Gretchen Borbman said, "I'm quite satisfactorily an­chored in reality, Szantho; take my word for it. Are you? Every person in this room is just as involved in an involuntary subjective psychotic fantasy-superimposition over the normal frame of reference as I am; some of you possibly even more so. I don't know. Who knows what takes place in other people's minds? I frankly don't care to judge; I don't think I can." She deliberately and with superbly controlled unflinching dispassion returned the remorseless animosity of the ring of persons around her. "Maybe," she said, "you ought to re-examine the structure of the 'reality' you think's in jeopardy. Yes, the TV set." Her voice, now, was harsh, overwhelming in its caustic vigor. "Go in there, look at it; look at that dreadful parody of a president — is that what you prefer to — "

"At least," Hank Szantho said, "it's real."

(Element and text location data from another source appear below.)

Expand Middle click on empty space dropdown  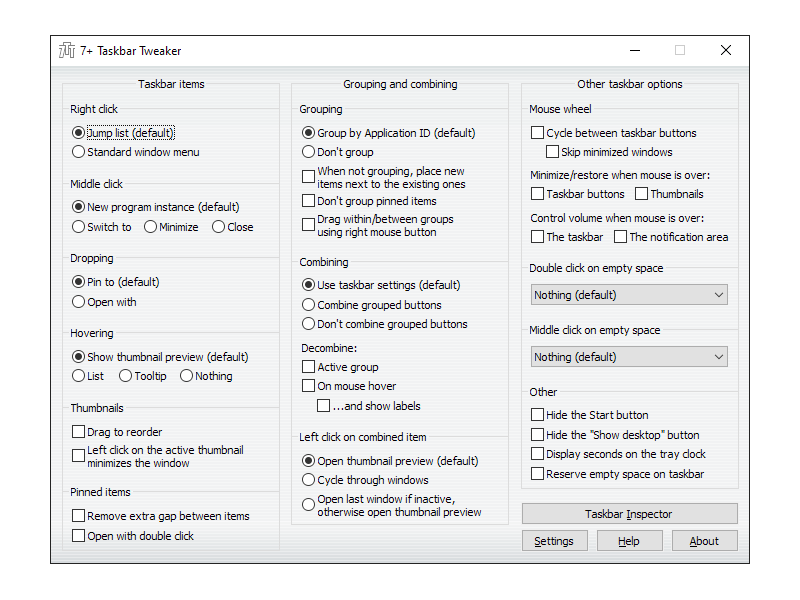(629, 357)
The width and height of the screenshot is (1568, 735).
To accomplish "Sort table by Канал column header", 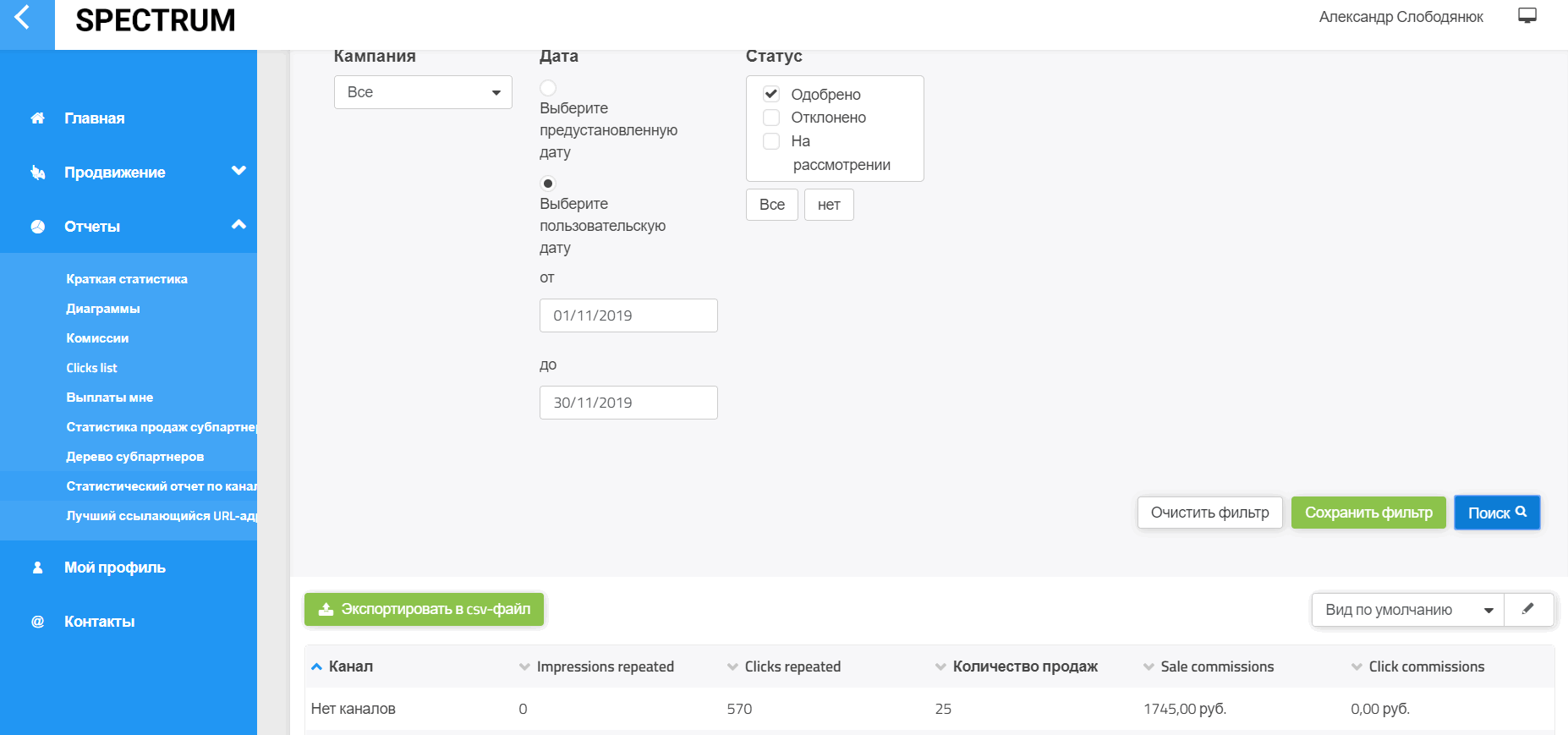I will click(350, 666).
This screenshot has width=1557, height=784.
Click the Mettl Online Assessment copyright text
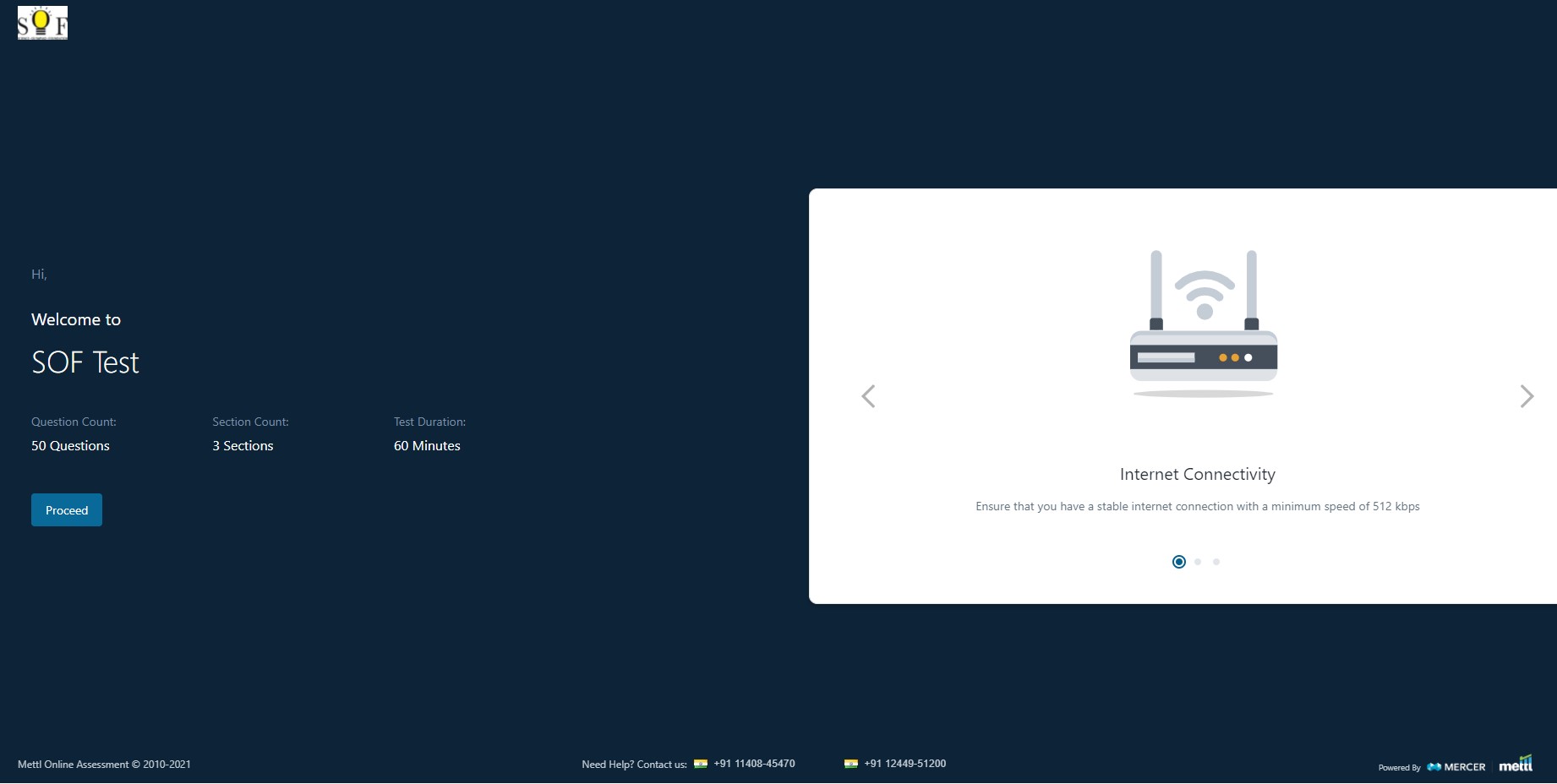104,765
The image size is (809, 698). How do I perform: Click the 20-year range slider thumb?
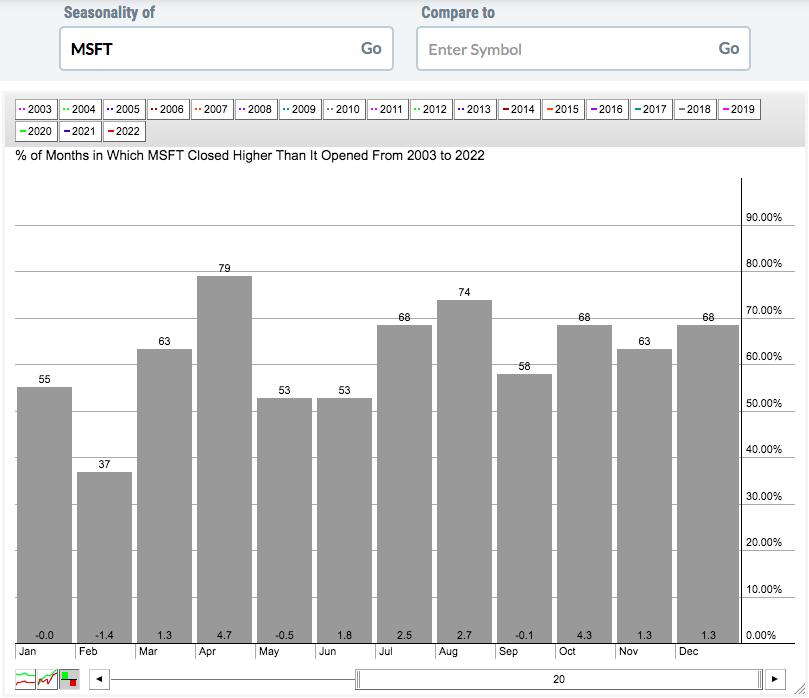pos(559,679)
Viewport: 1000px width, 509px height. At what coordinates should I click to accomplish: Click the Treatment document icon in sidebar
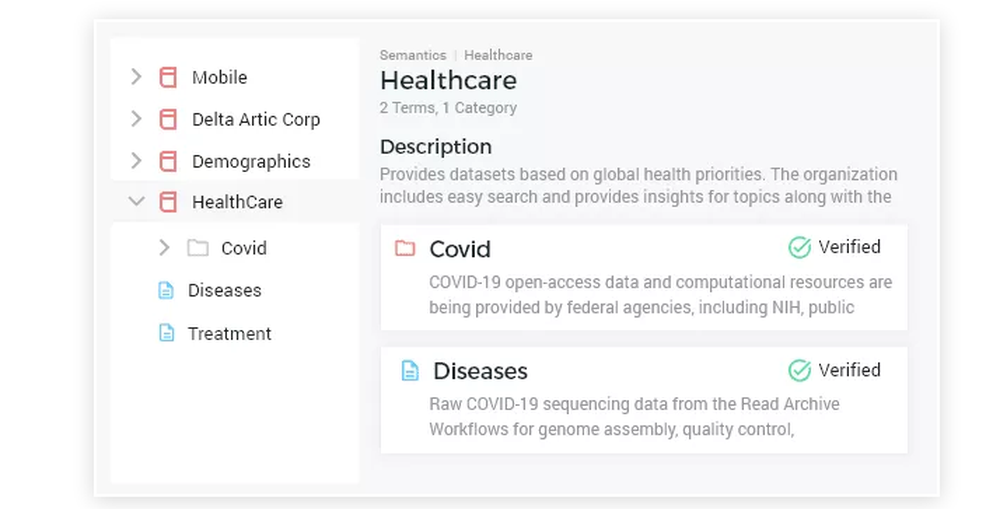pyautogui.click(x=166, y=333)
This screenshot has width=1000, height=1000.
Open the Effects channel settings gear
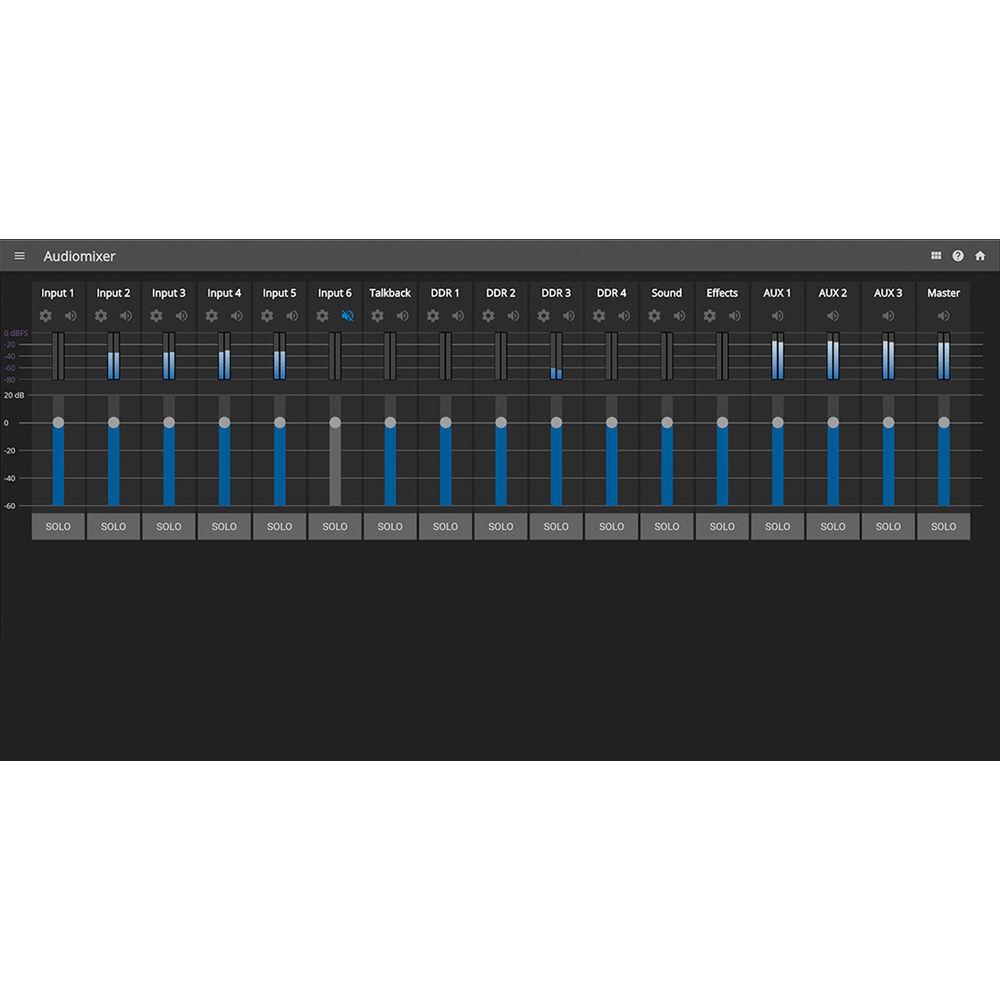[x=709, y=315]
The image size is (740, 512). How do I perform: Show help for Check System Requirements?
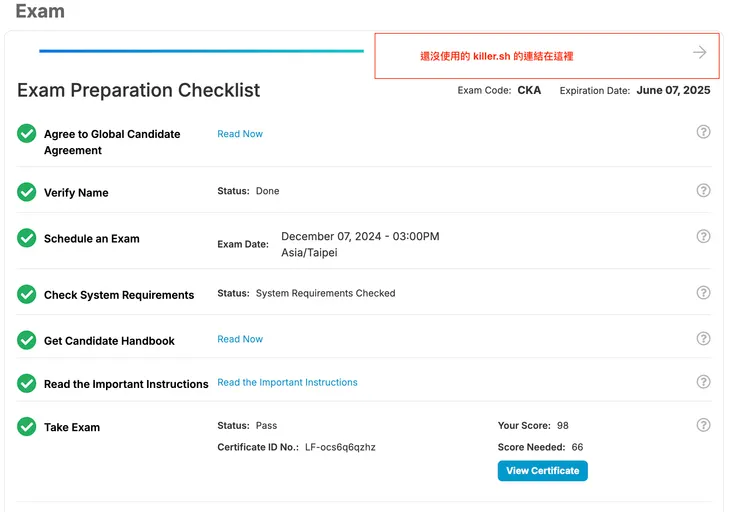point(703,293)
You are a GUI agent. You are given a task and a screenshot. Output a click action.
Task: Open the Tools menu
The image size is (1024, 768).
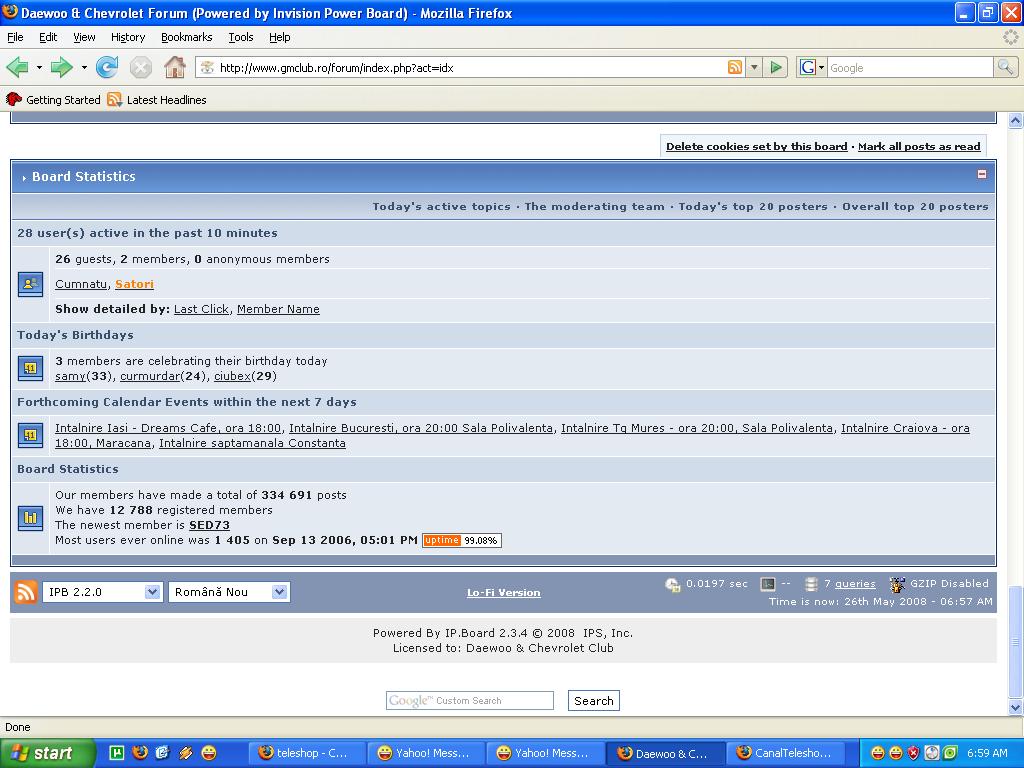(240, 37)
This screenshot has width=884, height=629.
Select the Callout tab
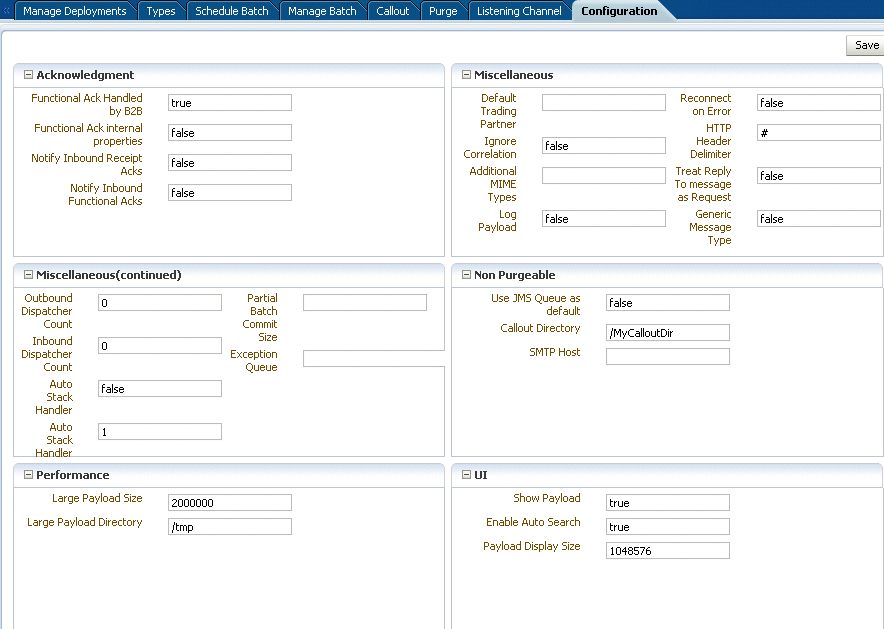tap(392, 11)
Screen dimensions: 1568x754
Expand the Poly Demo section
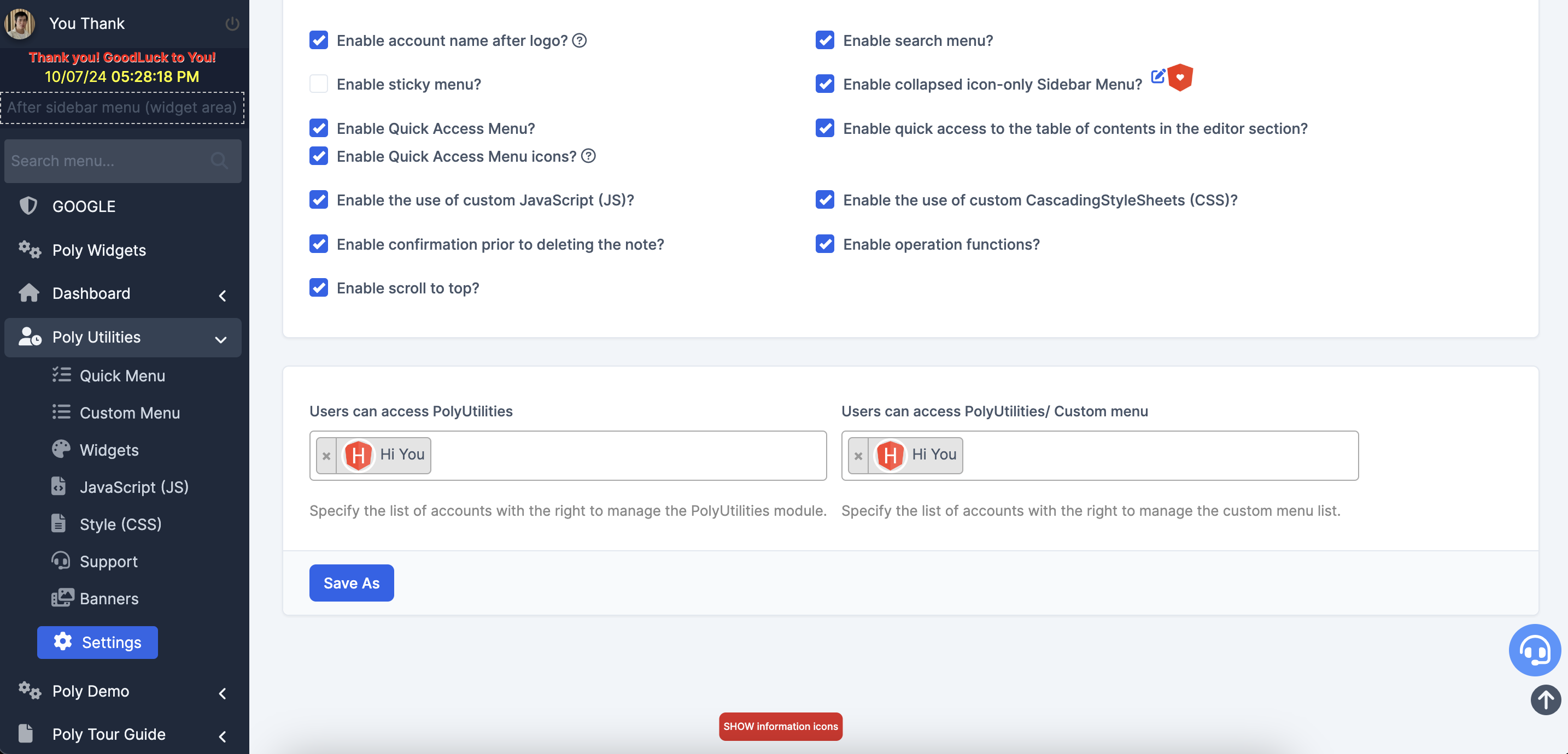click(221, 694)
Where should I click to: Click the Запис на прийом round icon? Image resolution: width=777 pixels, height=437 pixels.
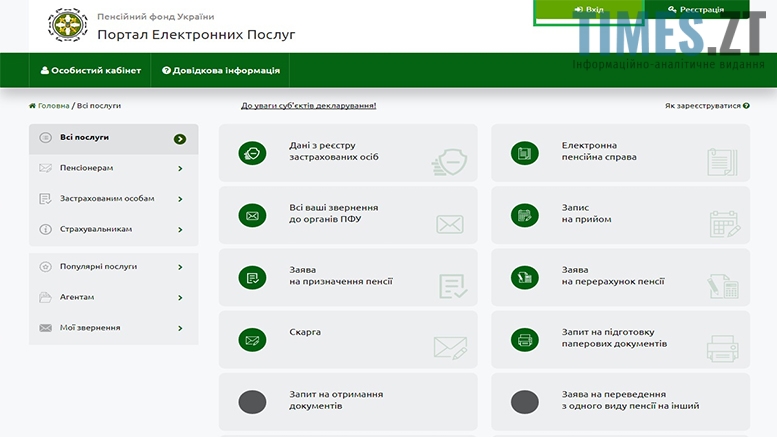tap(524, 215)
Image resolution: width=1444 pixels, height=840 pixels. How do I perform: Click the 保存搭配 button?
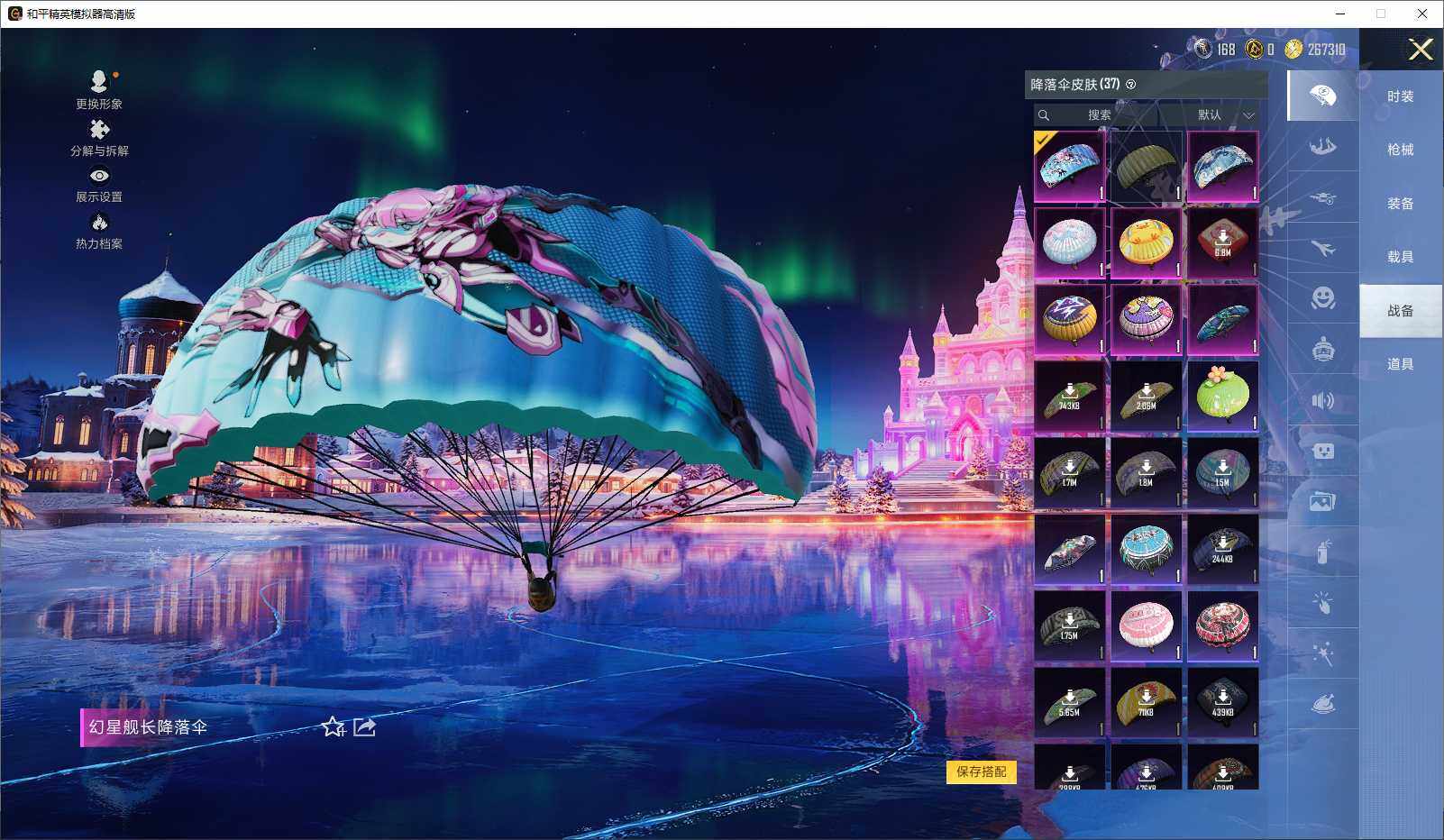tap(981, 772)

Eying him, Gretchen said, "Is it?" Sardonically, she smiled; it was a totally inhumane smile, and it was di­rected to all of them; he saw it sweep the room, wither­ing into dryness the accusing circle of her group-members — he saw them palpably retreat. It did not in­clude him, however; conspicuously, Gretchen exempted him, and he felt the potency, the meaning of her deci­sion to leave him out: he was not like the others and she knew it and so did he, and it meant something, a great deal. And he thought, I know what it means. She does, too.